MORTIFICATION, s. f. (Gram.) il a plusieurs acceptions assez diverses. Il se dit de la corruption de quelques parties de l’animal vivant, voyez l’article suivant. Il se dit des austérités que les personnes d’une piété timorée exercent sur elles mêmes, soit en expiation des fautes qu’elles ont faites, soit en préservatif de celles qu’elles pourroient commettre. Il se dit d’une impression désagréable excitée dans notre ame par le reproche, la honte, le blâme, le défaut de succès, les contre-tems, les contradictions, &c.

Mortification, en Médecine, est une extinction totale de la chaleur naturelle du corps ou d’une partie du corps. Voyez Chaleur.

Quelques uns définissent la mortification, une maladie où les sucs naturels d’une partie perdent tout-à-fait leur mouvement propre, & acquierent par ce moyen un mouvement de fermentation & de corruption qui detruit le tissu de la partie.

Il y a deux sortes ou plutôt deux degrés de mortification : le premier appellé gangrene, qui est une mortification imparfaite ou commençante ; le second appellé sphacele, qui est une mortification entiere ou complette. Voyez Gangrene & Sphacele.

MORTIFIER. (Chimie.) Ce terme est usité dans la chimie moderne. Il signifie détruire dans un mixte la qualité qu’on y regarde comme essentielle, propre, caractéristique. Par exemple, la fluidité ou la volatilité dans le vif-argent, la corrosivité dans les acides. Ainsi on mortifie le vif-argent en l’unissant au soufre, à une graisse, à un acide, &c. les acides, en les unissant aux alkalis, à une substance métallique, &c. (b)

MORTOISE, s. f. (Art méchan.) est une entaille qui se fait dans un morceau de bois ou de fer, lorsqu’on veut faire quelque assemblage.

Mortoise, simple piquée juste en about, (Charpent.) est celle qui a des embrevemens & des faussemens piqués autant juste en gorge qu’en about. Voyez les Pl. de Charp. & de Menuis.

Mortoise du gouvernail, (Marine) c’est le trou qu’on fait à la tête du gouvernail, afin d’y passer la barre.

MORTODES, s. f. pl. (Comm.) fausses perles dont on fait quelque commerce avec les Negres du Sénégal & autres endroits de la Guinée.
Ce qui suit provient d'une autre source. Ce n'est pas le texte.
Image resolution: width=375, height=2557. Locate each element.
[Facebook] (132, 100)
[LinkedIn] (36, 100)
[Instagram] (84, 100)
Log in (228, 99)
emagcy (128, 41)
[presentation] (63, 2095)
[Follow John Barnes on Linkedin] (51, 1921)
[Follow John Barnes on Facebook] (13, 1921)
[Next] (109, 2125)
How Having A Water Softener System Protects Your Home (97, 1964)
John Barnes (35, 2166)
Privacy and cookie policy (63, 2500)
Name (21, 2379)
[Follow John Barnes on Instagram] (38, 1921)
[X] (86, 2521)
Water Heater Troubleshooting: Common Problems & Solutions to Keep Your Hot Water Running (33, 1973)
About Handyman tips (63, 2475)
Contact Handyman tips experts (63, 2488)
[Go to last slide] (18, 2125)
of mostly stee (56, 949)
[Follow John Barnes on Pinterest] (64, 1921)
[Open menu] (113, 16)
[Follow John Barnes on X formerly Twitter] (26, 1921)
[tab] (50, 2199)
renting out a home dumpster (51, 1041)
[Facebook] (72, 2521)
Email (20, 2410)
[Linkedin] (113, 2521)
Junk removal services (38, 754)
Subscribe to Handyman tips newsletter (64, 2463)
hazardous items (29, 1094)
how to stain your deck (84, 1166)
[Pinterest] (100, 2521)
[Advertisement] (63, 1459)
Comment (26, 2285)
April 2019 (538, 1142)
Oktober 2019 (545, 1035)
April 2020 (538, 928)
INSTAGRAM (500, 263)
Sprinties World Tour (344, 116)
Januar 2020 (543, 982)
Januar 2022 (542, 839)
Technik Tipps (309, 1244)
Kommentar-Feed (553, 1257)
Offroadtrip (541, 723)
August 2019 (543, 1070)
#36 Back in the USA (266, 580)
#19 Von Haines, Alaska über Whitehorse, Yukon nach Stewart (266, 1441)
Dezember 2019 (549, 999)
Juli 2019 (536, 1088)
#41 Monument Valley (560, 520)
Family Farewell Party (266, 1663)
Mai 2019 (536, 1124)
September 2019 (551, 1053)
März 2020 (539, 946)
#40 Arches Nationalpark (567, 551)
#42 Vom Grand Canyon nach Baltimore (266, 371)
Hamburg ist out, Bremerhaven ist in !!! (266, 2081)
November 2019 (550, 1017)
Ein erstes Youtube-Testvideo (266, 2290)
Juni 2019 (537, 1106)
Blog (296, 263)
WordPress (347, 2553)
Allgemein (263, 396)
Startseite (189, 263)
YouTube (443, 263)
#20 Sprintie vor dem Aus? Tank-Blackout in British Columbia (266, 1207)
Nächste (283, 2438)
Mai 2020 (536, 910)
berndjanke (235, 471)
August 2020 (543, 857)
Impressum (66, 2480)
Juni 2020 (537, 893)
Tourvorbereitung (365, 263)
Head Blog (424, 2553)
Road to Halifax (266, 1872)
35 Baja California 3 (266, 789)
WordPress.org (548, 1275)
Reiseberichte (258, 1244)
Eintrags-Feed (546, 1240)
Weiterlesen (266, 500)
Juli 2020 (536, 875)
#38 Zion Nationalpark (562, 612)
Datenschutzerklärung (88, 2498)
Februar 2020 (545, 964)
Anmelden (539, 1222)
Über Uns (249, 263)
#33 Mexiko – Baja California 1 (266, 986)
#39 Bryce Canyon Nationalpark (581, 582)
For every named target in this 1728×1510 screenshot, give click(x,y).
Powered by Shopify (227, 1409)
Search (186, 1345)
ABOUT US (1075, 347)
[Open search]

On les appelle en général perles gauderonnées ; il y en a de rondes, d’ovales & d’autres formes.

MORTUAIRE, adj. (Jurisprud.) se dit de ce qui regarde la mort. Registre mortuaire est celui où l’on écrit l’inhumation des défunts. Les curés & supérieurs des monasteres & hôpitaux sont obligés de tenir des registres mortuaires. Voyez Registre.

On appelle extrait-mortuaire le certificat d’un enterrement tiré sur le registe : droits mortuaires sont ceux que les curés sont autorisés de prendre pour les enterremens. Anciennement quelques curés prenoient dans la succession de chaque défunt un droit nommé mortuaire, consistant en une certaine quantité de bétail ou autres effets, & ce pour s’indemniser des dixmes ou autres droits que le défunt avoit négligé de payer. Les constitutions synodales de Pierre Quivil, évêque d’Excestre, suffragant de Cantorbéry, publiées le 16 Avril 1287, recommandent le payement de ce droit ; mais il n’étoit pas établi partout. Voyez Fleury, hist. ecclésiast. (A)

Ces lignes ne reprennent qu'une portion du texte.